* _Problem to work on_
Once the pictures have been set aside, copy every remaining entry exactly.
════════════════════
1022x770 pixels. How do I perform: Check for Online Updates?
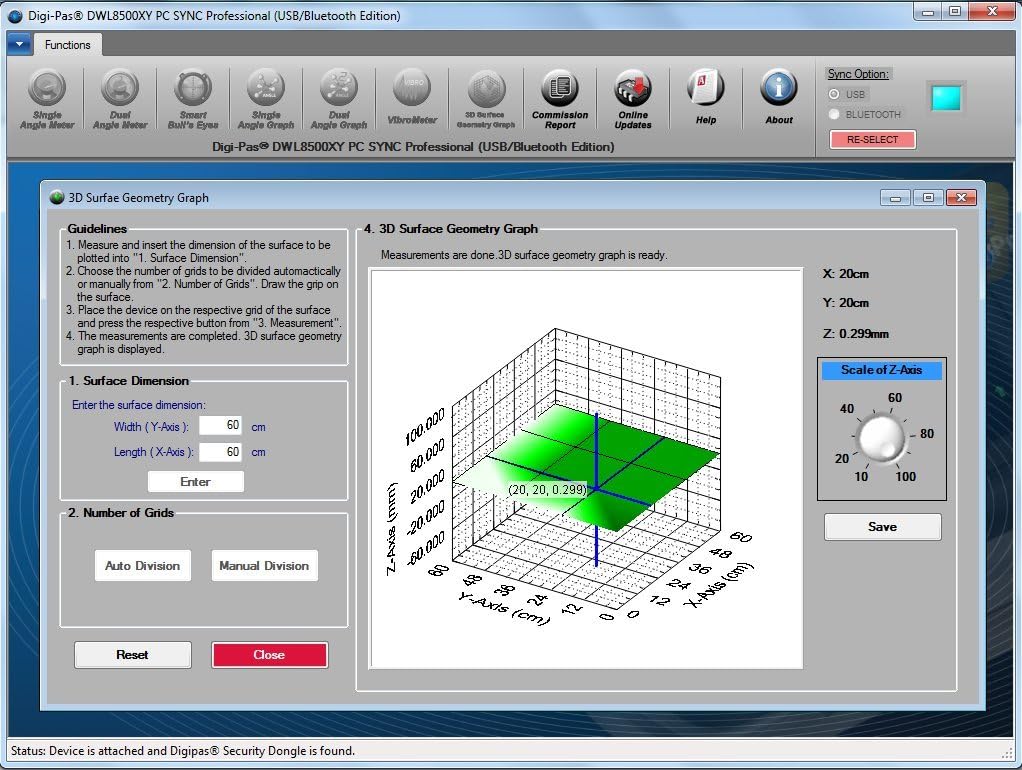[633, 98]
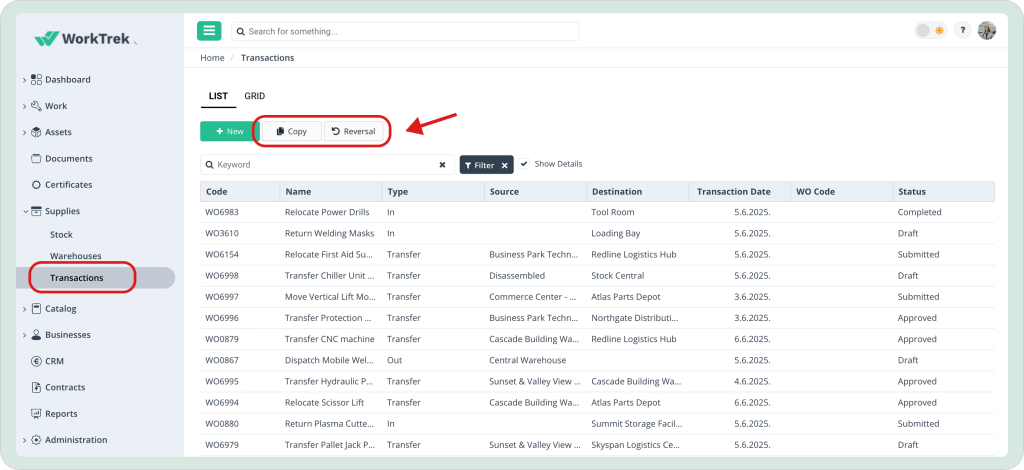Image resolution: width=1024 pixels, height=470 pixels.
Task: Switch to the GRID tab
Action: click(x=254, y=96)
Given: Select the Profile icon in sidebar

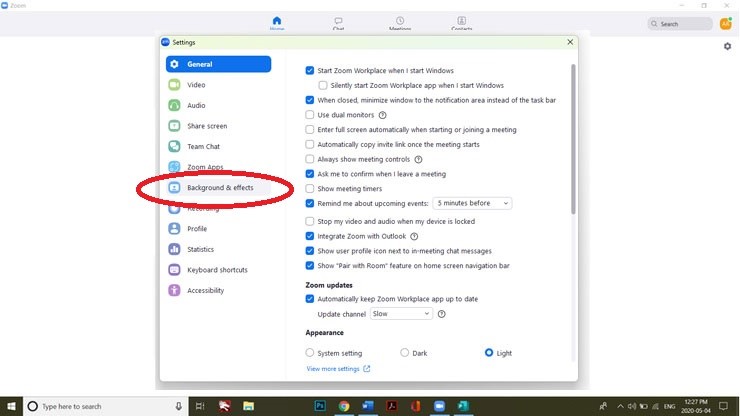Looking at the screenshot, I should [x=174, y=229].

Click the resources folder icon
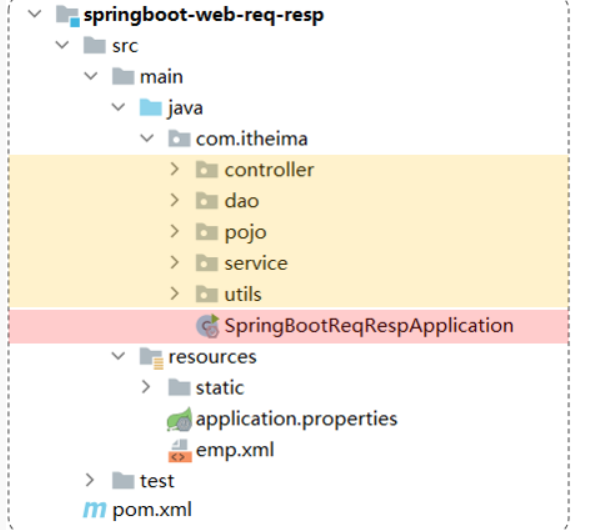pyautogui.click(x=151, y=358)
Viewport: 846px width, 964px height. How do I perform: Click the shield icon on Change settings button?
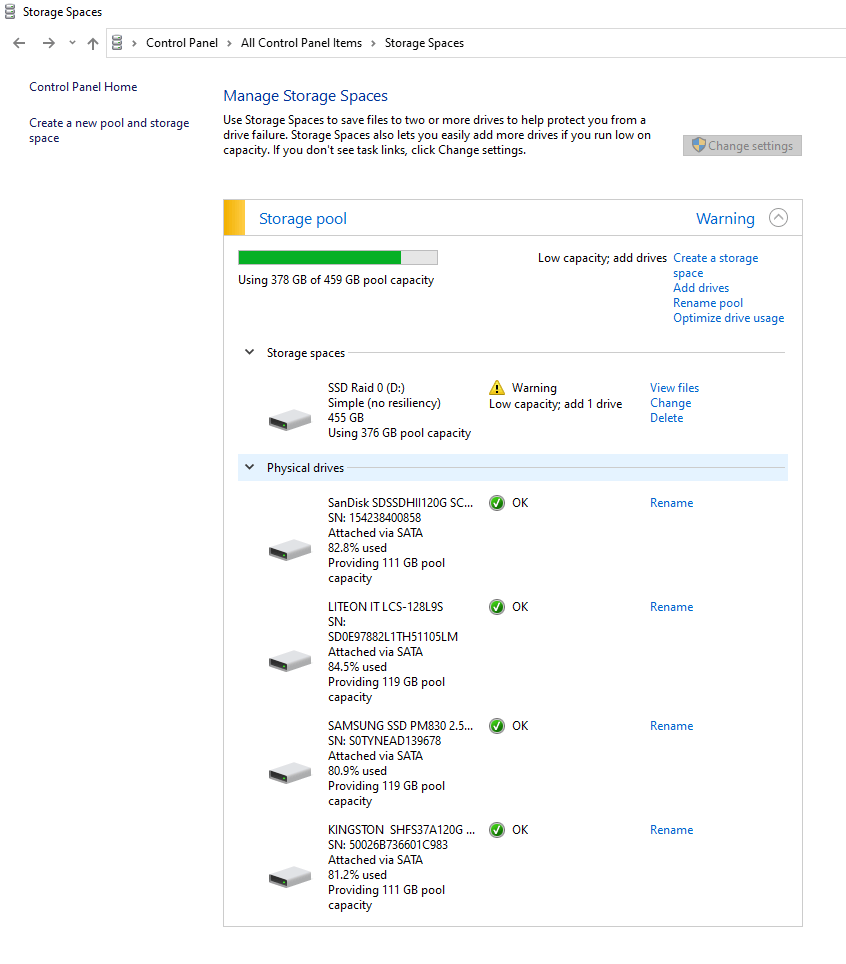tap(697, 145)
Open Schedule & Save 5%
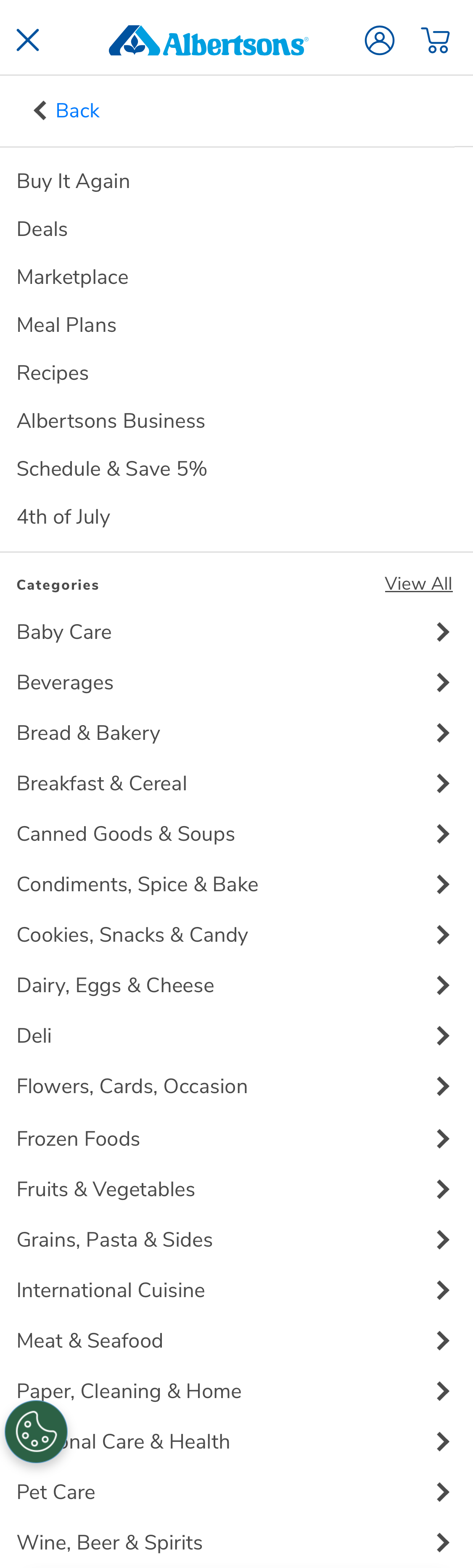 [112, 469]
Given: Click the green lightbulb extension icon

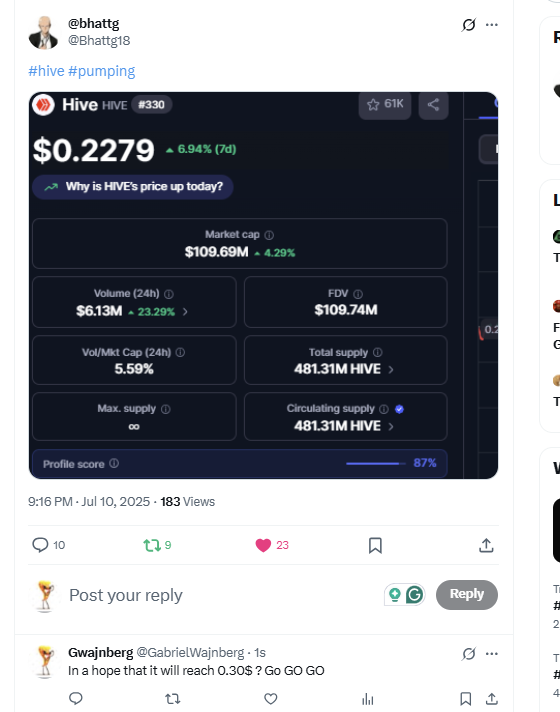Looking at the screenshot, I should (x=395, y=594).
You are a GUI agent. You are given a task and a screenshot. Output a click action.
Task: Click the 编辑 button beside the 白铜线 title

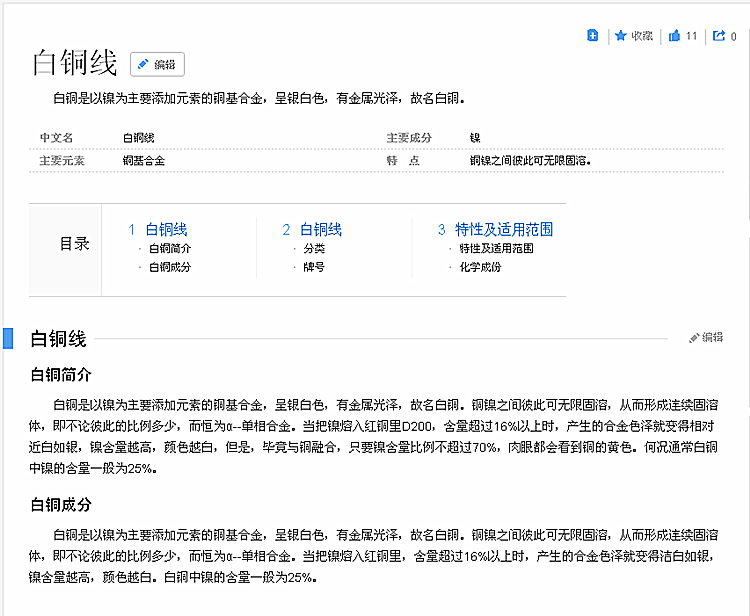click(157, 64)
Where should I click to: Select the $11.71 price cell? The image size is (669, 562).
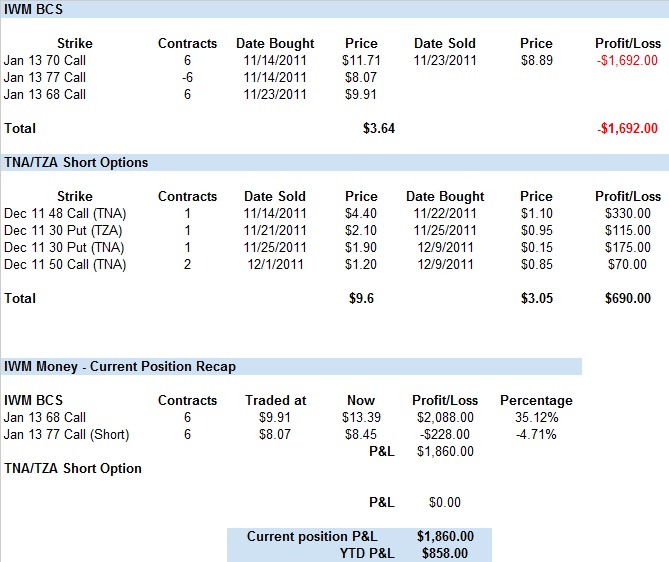[x=361, y=60]
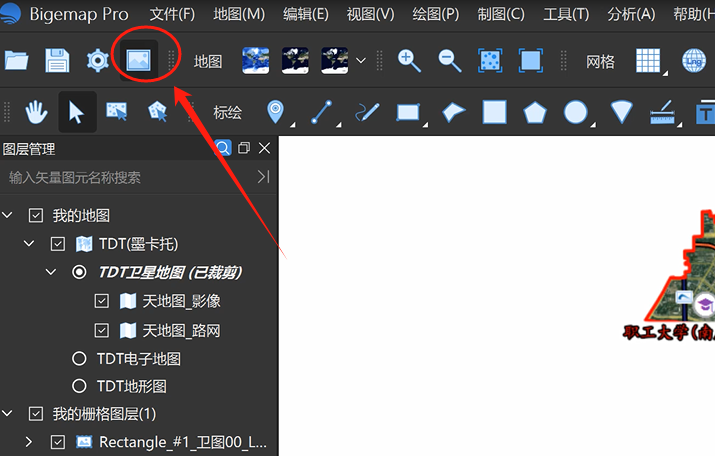Select the pentagon polygon drawing tool
This screenshot has width=715, height=456.
[x=535, y=113]
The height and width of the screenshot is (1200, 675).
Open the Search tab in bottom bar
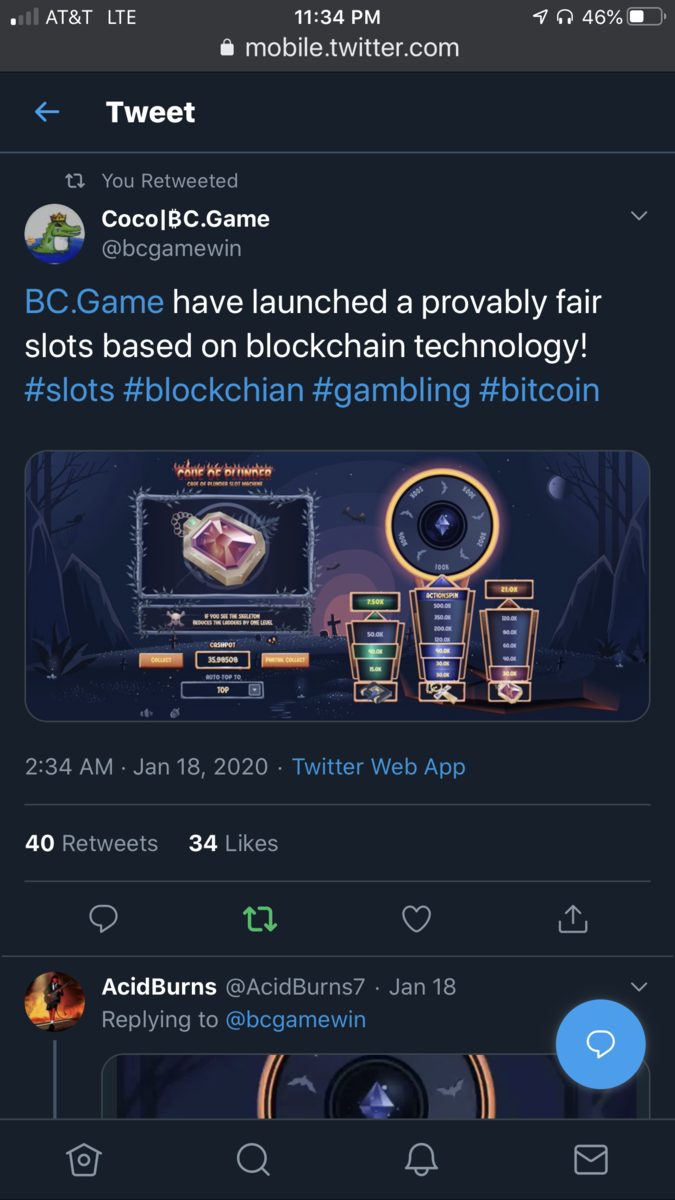253,1160
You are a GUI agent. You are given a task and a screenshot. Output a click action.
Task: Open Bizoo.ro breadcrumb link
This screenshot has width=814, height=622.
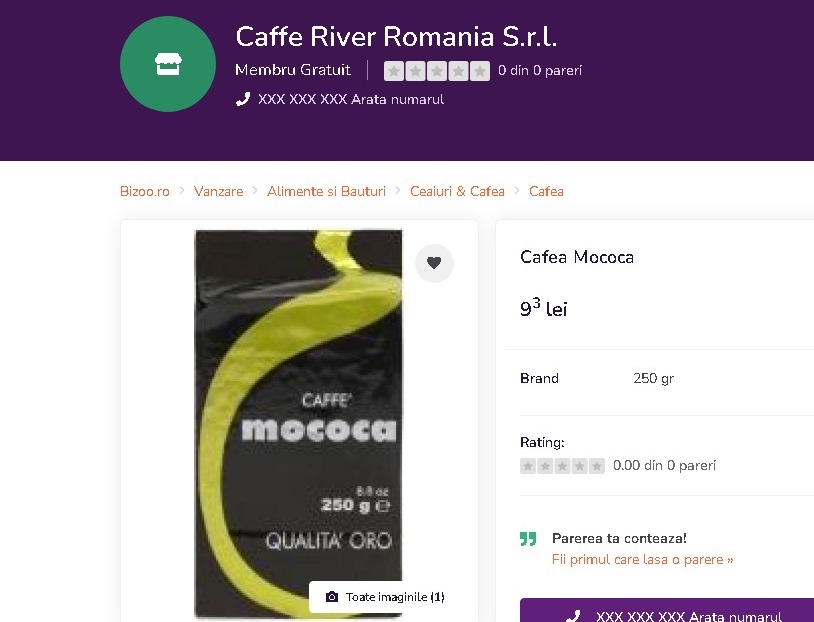click(145, 191)
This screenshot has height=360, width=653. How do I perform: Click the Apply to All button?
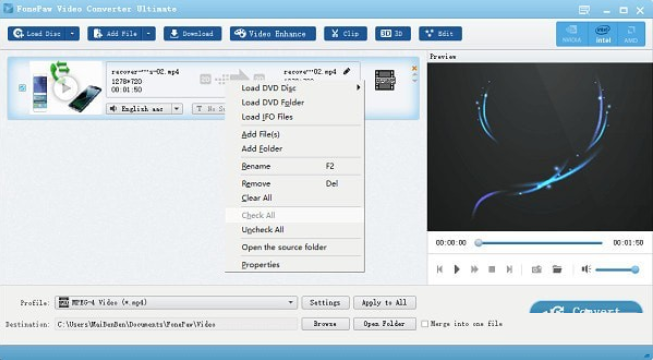pyautogui.click(x=384, y=302)
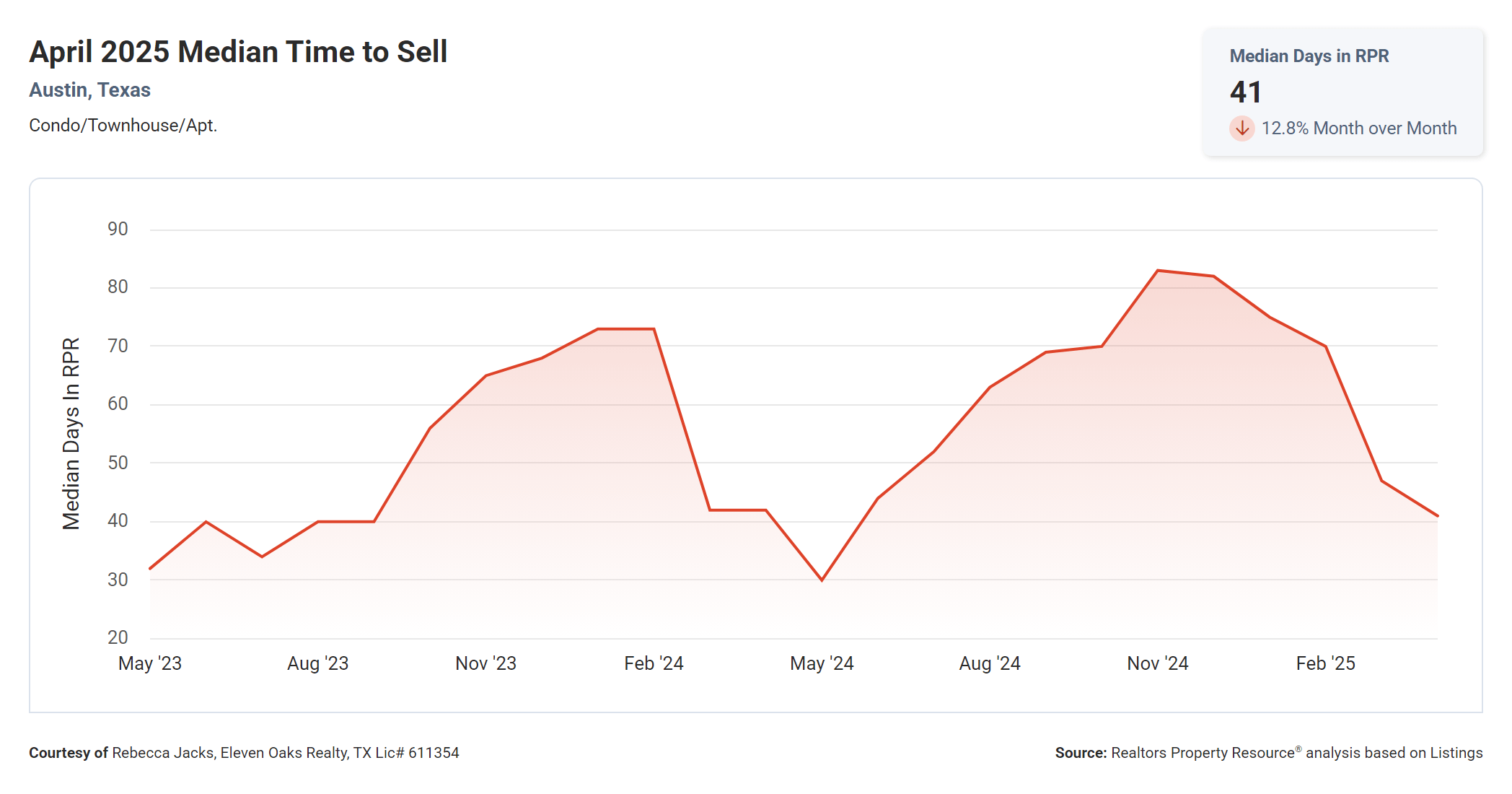Viewport: 1512px width, 794px height.
Task: Click the vertical "Median Days In RPR" axis title
Action: (71, 433)
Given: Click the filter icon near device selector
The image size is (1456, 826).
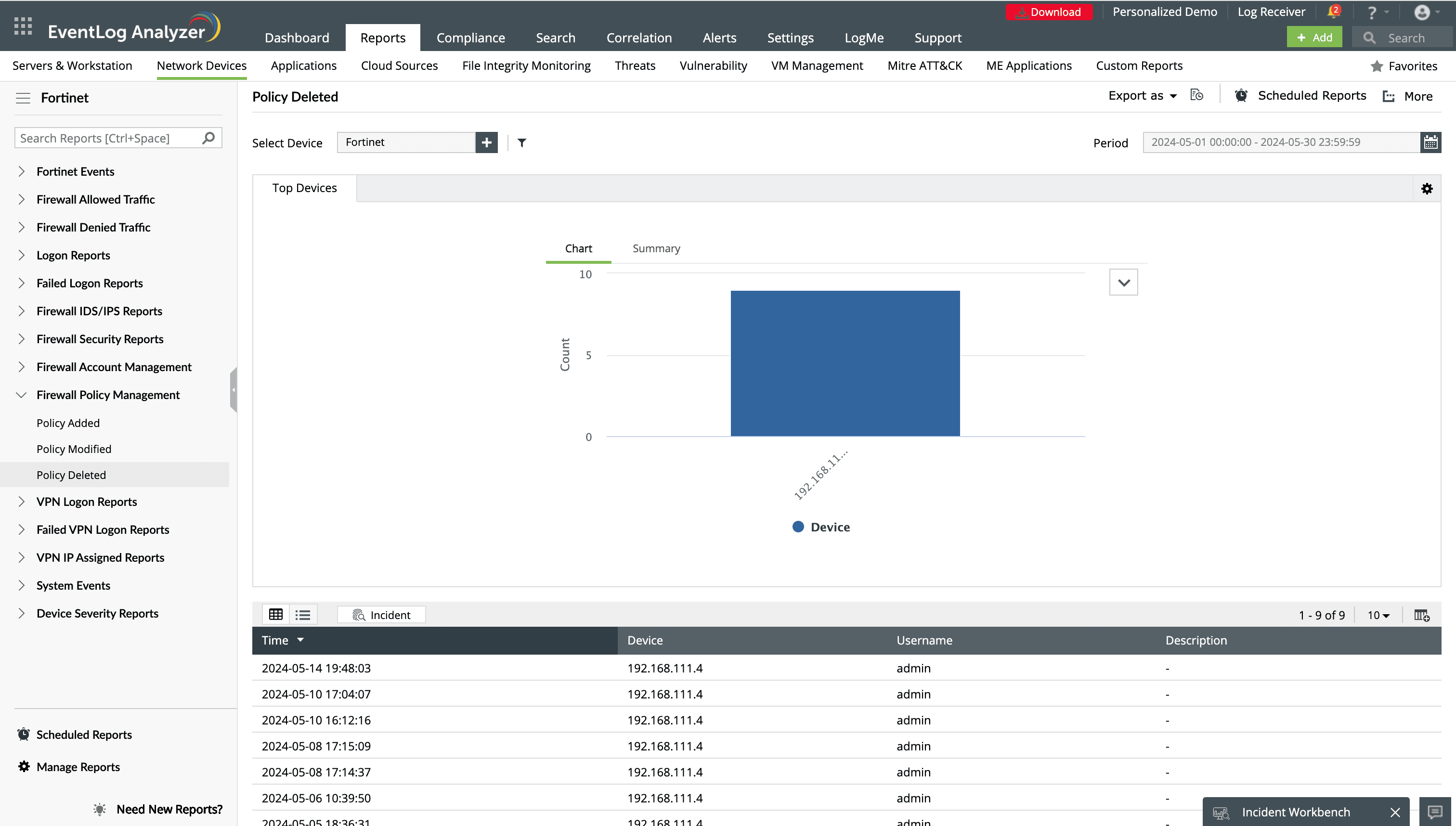Looking at the screenshot, I should [522, 141].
════════════════════
* _Exercise solution_
1022x770 pixels. How do I perform: Check for Online Updates?
[633, 98]
Image resolution: width=1024 pixels, height=470 pixels.
Task: Switch to the GRID tab
Action: click(x=254, y=96)
Given: Select the Profile icon in sidebar

Looking at the screenshot, I should [x=174, y=229].

Click the resources folder icon
pyautogui.click(x=151, y=358)
Viewport: 846px width, 964px height. How do I perform: Click the shield icon on Change settings button?
tap(697, 145)
Open Schedule & Save 5%
 [112, 469]
Given: Click the green lightbulb extension icon

Looking at the screenshot, I should (x=395, y=594).
You are a GUI agent. You are given a task and a screenshot. Output a click action.
Task: Click the 编辑 button beside the 白铜线 title

click(157, 64)
Where should I click to: Select the $11.71 price cell? The image size is (669, 562).
[x=361, y=60]
Select the pentagon polygon drawing tool
This screenshot has width=715, height=456.
[x=535, y=113]
The height and width of the screenshot is (1200, 675).
Open the Search tab in bottom bar
253,1160
You are a GUI agent. You are given a task and a screenshot. Output a click action.
Task: Open Bizoo.ro breadcrumb link
This screenshot has width=814, height=622.
click(145, 191)
This screenshot has height=360, width=653. How do I perform: Click the Apply to All button?
pyautogui.click(x=384, y=302)
Viewport: 1512px width, 794px height.
Task: Click the vertical "Median Days In RPR" axis title
Action: (71, 433)
Given: Click the filter icon near device selector
The image size is (1456, 826).
Looking at the screenshot, I should [522, 141].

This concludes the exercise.